» **Tarefas do exercício**
#1 Responda às perguntas abaixo com base no artigo sobre o apoio rural a Bolsonaro.
(a) Quais são os três pilares do tripé em que se apoia o bolsonarismo?
(b) Com quantos plantadores de soja Sérgio Reis menciona ter se encontrado?
(c) Quem representa no governo a franja mais moderna do agronegócio?
#2 Escreva a continuação do artigo sobre o apoio rural a Bolsonaro a partir da última frase apresentada.

» **Página**

○ ○ ○ ○ ○

Valor Econômico
Bravata pode causar inflexão no apoio rural
a Bolsonaro
O cantor e ex-deputado Sérgio Reis já disse
que se tratava de uma brincadeira, outros dizem que ele estava bêbado.
Portanto, não é possível comprar pelo valor de face o esdrúxulo áudio que ele
produziu na semana passada, anunciando uma sedição programada para o mês que
vem, que culminaria em “invadir, quebrar tudo e tirar os caras na marra”, em
referência ao Congresso e ao Supremo. Mas há conclusões sobre o episódio que
são perturbadoras.
O bolsonarismo puro-sangue sabidamente se
apoia em um tripé: militares e forças auxiliares, evangélicos e o meio rural. A
capacidade disruptiva dos dois primeiros pilares anda sendo estudada
exaustivamente, mas não se vinha dando tanta atenção ao potencial do terceiro
pilar em causar barulho. E partiu de um representante deste segmento, ainda que
seja uma figura menor, como a de Sérgio Reis, o roteiro canhestro para um golpe
com data marcada e tudo. Para quem quiser ouvir, o áudio é encontrado com facilidade
no YouTube.
O segundo ponto é que Reis narra uma teia. Ele menciona um encontro com 40 plantadores de soja, “os grandes, que carregam os navios”. Cita um almoço com o presidente Bolsonaro, em que estava presente o ministro da Defesa. Diz que nessas ocasiões foi comentada uma manifestação prevista para acontecer no 7 de setembro, em que haverá um acampamento nos arredores de Brasília. Tudo isso parece bem real.
Reis de fato encontrou-se em Brasília com o
presidente da Aprosoja, Antonio Galvan, para falar sobre esta manifestação. Ele
realmente é amigo de Bolsonaro. O que se segue no fim do áudio foi mitigado
pelo próprio cantor, mas não propriamente desmentido: a entrega de um ultimato
ao presidente do Senado, Rodrigo Pacheco (DEM-MG), para colocar em votação a
PEC do voto impresso e o impeachment de ministros do Supremo.
“Articulado isso não foi. Mas sozinho ele
não estava”, opinou um observador distante da cena política do agronegócio, o
ex-deputado Xico Graziano. Ex-eleitor de Bolsonaro, Graziano espera que o apoio
do meio rural ao presidente diminua, acredita que algo vai mudar, mas reconhece
que por ora ele é predominante, independentemente dos percalços do governo.
Bolsonaro conseguiu no campo um de seus
poucos êxitos de construção política. Ele agregou em torno de seu governo
setores com visões opostas do que deve ser o meio rural brasileiro. Trazer para
dentro do governo disputas entre grupos de pressão diferentes foi algo comum
nos tempos de Fernando Henrique e Lula, mas no caso de Bolsonaro é uma exceção.
Está no governo a franja mais moderna do
agronegócio, muito próxima da indústria e conectada com os mercados
internacionais. Este núcleo é representado pela ministra da Agricultura, Tereza
Cristina; e vive às turras com a outra vertente do agronegócio, mais
conservadora.

○ ○ ○ ○ ○

» **Dados apresentados**

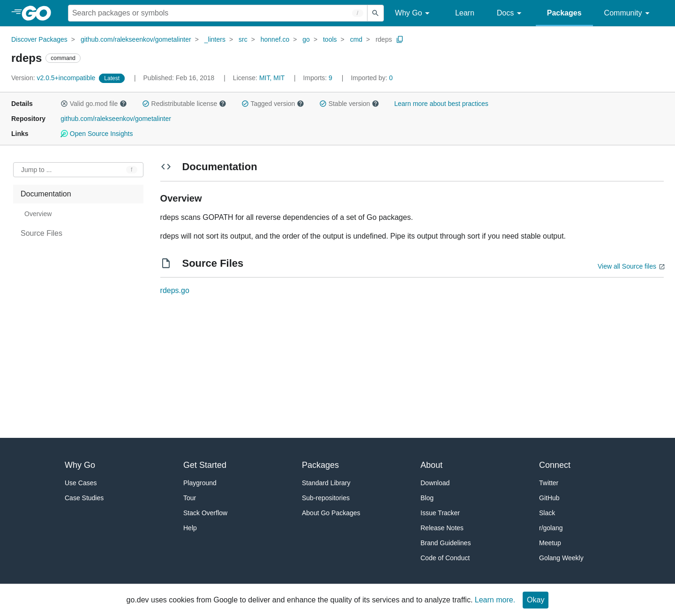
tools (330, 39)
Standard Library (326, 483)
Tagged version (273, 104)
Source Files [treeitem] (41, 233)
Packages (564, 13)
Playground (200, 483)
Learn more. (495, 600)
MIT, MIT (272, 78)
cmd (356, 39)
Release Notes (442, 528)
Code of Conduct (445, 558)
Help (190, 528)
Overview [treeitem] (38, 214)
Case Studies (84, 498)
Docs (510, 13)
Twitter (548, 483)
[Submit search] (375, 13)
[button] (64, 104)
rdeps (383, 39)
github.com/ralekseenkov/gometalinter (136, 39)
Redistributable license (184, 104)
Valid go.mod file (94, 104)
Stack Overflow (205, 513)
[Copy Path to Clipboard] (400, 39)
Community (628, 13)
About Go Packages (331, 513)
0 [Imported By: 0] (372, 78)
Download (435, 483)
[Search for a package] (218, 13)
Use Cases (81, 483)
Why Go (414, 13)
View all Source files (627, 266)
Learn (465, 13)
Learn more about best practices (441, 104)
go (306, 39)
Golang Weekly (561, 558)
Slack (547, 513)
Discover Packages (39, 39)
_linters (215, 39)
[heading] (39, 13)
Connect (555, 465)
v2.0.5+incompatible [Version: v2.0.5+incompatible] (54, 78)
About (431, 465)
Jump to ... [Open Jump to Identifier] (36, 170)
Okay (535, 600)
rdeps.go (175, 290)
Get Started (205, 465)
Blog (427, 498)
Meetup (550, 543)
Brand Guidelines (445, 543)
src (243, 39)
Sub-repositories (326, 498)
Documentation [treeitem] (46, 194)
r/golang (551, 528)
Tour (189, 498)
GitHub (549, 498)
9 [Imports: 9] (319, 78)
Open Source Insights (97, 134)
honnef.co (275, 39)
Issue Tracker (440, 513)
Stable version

○ ○ ○ ○ ○

» **Respostas por tarefa**
#1
(a) Militares e forças auxiliares, evangélicos e o meio rural.
(b) Com 40 plantadores de soja.
(c) A ministra da Agricultura, Tereza Cristina.

#2
O grupo ultramontano sofreu um revés com a
demissão de Ricardo Salles do Meio Ambiente, mas ainda está no governo o
poderoso secretário de Assuntos Fundiários, Nabhan Garcia.
Ainda que a área ambiental seja um ponto de
fricção no meio rural, o agronegócio que não apoia Bolsonaro por enquanto não
botou a cabeça para fora. Um grande manifesto assinado por expoentes da
sociedade civil e da comunidade empresarial circulou no começo do mês, mas lá
não estava representado o campo.
Muito da adesão a Bolsonaro vem do medo e
da mágoa. Há mais rejeição ao ex-presidente Lula do que entusiasmo com o atual
presidente. Veterano articulador político no campo, o ex-presidente da
Sociedade Rural Brasileira Pedro de Camargo Neto, que é totalmente distante do
bolsonarismo, vê na era petista a semeadura desta onda reacionária que empolgou
o campo. “Houve muitas concessões do campo na área ambiental que não tiveram
contrapartidas políticas”, disse.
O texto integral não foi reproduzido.